WHAT YOU NEED TO DO
Each record is to be printed again precisely as it reads.

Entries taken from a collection
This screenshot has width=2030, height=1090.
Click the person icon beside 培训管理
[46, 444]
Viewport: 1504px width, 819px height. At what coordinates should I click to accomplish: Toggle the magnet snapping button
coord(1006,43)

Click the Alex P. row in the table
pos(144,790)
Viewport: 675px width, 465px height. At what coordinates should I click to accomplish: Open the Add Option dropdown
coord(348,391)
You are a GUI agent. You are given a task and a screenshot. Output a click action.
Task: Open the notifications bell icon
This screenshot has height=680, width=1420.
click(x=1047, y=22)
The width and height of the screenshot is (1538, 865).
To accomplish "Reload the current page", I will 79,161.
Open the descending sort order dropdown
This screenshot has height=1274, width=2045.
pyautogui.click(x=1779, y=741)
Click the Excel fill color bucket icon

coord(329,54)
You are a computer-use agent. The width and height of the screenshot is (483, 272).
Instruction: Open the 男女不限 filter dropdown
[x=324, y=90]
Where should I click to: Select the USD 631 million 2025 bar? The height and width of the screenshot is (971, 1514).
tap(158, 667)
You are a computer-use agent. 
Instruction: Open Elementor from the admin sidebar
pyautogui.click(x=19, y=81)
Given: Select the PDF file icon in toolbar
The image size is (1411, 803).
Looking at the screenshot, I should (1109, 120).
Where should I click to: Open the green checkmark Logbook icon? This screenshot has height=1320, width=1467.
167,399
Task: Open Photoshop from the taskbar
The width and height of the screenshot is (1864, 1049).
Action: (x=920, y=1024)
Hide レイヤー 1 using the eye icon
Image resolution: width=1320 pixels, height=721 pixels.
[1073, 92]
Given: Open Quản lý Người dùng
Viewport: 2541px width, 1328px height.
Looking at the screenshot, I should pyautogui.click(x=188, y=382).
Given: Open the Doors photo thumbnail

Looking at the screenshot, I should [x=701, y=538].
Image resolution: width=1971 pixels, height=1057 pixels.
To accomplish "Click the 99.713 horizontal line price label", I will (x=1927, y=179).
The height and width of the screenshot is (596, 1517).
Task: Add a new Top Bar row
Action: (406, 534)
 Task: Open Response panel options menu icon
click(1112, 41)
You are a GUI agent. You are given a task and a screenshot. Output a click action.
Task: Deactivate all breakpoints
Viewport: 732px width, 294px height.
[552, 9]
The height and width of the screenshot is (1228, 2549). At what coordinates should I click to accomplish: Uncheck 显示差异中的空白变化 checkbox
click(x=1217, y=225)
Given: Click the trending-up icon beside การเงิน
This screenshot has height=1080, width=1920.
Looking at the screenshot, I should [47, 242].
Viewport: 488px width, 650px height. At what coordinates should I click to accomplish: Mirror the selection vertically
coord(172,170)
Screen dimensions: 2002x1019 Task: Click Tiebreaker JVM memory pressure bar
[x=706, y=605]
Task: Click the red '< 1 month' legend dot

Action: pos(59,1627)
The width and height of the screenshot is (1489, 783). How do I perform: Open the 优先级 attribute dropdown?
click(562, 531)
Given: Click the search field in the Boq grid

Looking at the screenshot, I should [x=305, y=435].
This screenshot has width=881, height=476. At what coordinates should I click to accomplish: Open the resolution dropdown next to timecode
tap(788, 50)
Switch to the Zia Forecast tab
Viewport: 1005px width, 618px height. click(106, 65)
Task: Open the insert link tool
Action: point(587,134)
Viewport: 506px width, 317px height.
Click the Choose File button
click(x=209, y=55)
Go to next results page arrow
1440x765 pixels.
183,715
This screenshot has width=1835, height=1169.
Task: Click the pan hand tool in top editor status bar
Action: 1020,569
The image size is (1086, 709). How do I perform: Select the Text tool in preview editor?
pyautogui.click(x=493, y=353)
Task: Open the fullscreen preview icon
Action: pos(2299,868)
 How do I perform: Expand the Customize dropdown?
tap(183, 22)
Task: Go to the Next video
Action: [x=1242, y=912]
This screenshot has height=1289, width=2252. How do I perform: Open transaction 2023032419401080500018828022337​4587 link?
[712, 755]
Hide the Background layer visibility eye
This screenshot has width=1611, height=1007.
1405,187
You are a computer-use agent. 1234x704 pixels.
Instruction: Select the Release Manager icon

ANSWER TO THIS PROBLEM
This screenshot has width=2030, height=1090.
Click the person icon beside 培训管理
[46, 444]
Viewport: 1504px width, 819px height. At what coordinates should I click to accomplish: Toggle the magnet snapping button
coord(1006,43)

Click the Alex P. row in the table
pos(144,790)
Viewport: 675px width, 465px height. At what coordinates should I click to accomplish: Open the Add Option dropdown
coord(348,391)
You are a GUI agent. You are given a task and a screenshot. Output a click action.
Task: Open the notifications bell icon
This screenshot has height=680, width=1420.
click(x=1047, y=22)
The width and height of the screenshot is (1538, 865).
To accomplish "Reload the current page", I will 79,161.
Open the descending sort order dropdown
This screenshot has height=1274, width=2045.
pyautogui.click(x=1779, y=741)
Click the Excel fill color bucket icon

coord(329,54)
You are a computer-use agent. The width and height of the screenshot is (483, 272).
Instruction: Open the 男女不限 filter dropdown
[x=324, y=90]
Where should I click to: Select the USD 631 million 2025 bar? The height and width of the screenshot is (971, 1514).
tap(158, 667)
You are a computer-use agent. 
Instruction: Open Elementor from the admin sidebar
pyautogui.click(x=19, y=81)
Given: Select the PDF file icon in toolbar
The image size is (1411, 803).
Looking at the screenshot, I should (1109, 120).
Where should I click to: Open the green checkmark Logbook icon? This screenshot has height=1320, width=1467.
167,399
Task: Open Photoshop from the taskbar
The width and height of the screenshot is (1864, 1049).
Action: (x=920, y=1024)
Hide レイヤー 1 using the eye icon
Image resolution: width=1320 pixels, height=721 pixels.
[1073, 92]
Given: Open Quản lý Người dùng
Viewport: 2541px width, 1328px height.
Looking at the screenshot, I should pyautogui.click(x=188, y=382).
Given: Open the Doors photo thumbnail

Looking at the screenshot, I should [x=701, y=538].
Image resolution: width=1971 pixels, height=1057 pixels.
To accomplish "Click the 99.713 horizontal line price label", I will (x=1927, y=179).
The height and width of the screenshot is (596, 1517).
Task: Add a new Top Bar row
Action: (406, 534)
 Task: Open Response panel options menu icon
click(1112, 41)
You are a GUI agent. You are given a task and a screenshot. Output a click action.
Task: Deactivate all breakpoints
Viewport: 732px width, 294px height.
[552, 9]
The height and width of the screenshot is (1228, 2549). At what coordinates should I click to accomplish: Uncheck 显示差异中的空白变化 checkbox
click(x=1217, y=225)
Given: Click the trending-up icon beside การเงิน
This screenshot has height=1080, width=1920.
Looking at the screenshot, I should [47, 242].
Viewport: 488px width, 650px height. At what coordinates should I click to accomplish: Mirror the selection vertically
coord(172,170)
Screen dimensions: 2002x1019 Task: Click Tiebreaker JVM memory pressure bar
[x=706, y=605]
Task: Click the red '< 1 month' legend dot

Action: pos(59,1627)
The width and height of the screenshot is (1489, 783). How do I perform: Open the 优先级 attribute dropdown?
click(562, 531)
Given: Click the search field in the Boq grid

Looking at the screenshot, I should [x=305, y=435].
This screenshot has width=881, height=476. At what coordinates should I click to accomplish: Open the resolution dropdown next to timecode
tap(788, 50)
Switch to the Zia Forecast tab
Viewport: 1005px width, 618px height. click(106, 65)
Task: Open the insert link tool
Action: point(587,134)
Viewport: 506px width, 317px height.
Click the Choose File button
click(x=209, y=55)
Go to next results page arrow
1440x765 pixels.
183,715
This screenshot has width=1835, height=1169.
Task: Click the pan hand tool in top editor status bar
Action: 1020,569
The image size is (1086, 709). How do I perform: Select the Text tool in preview editor?
pyautogui.click(x=493, y=353)
Task: Open the fullscreen preview icon
Action: pos(2299,868)
 How do I perform: Expand the Customize dropdown?
tap(183, 22)
Task: Go to the Next video
Action: [x=1242, y=912]
This screenshot has height=1289, width=2252. How do I perform: Open transaction 2023032419401080500018828022337​4587 link?
[712, 755]
Hide the Background layer visibility eye
This screenshot has width=1611, height=1007.
1405,187
You are a computer-use agent. 1234x704 pixels.
Instruction: Select the Release Manager icon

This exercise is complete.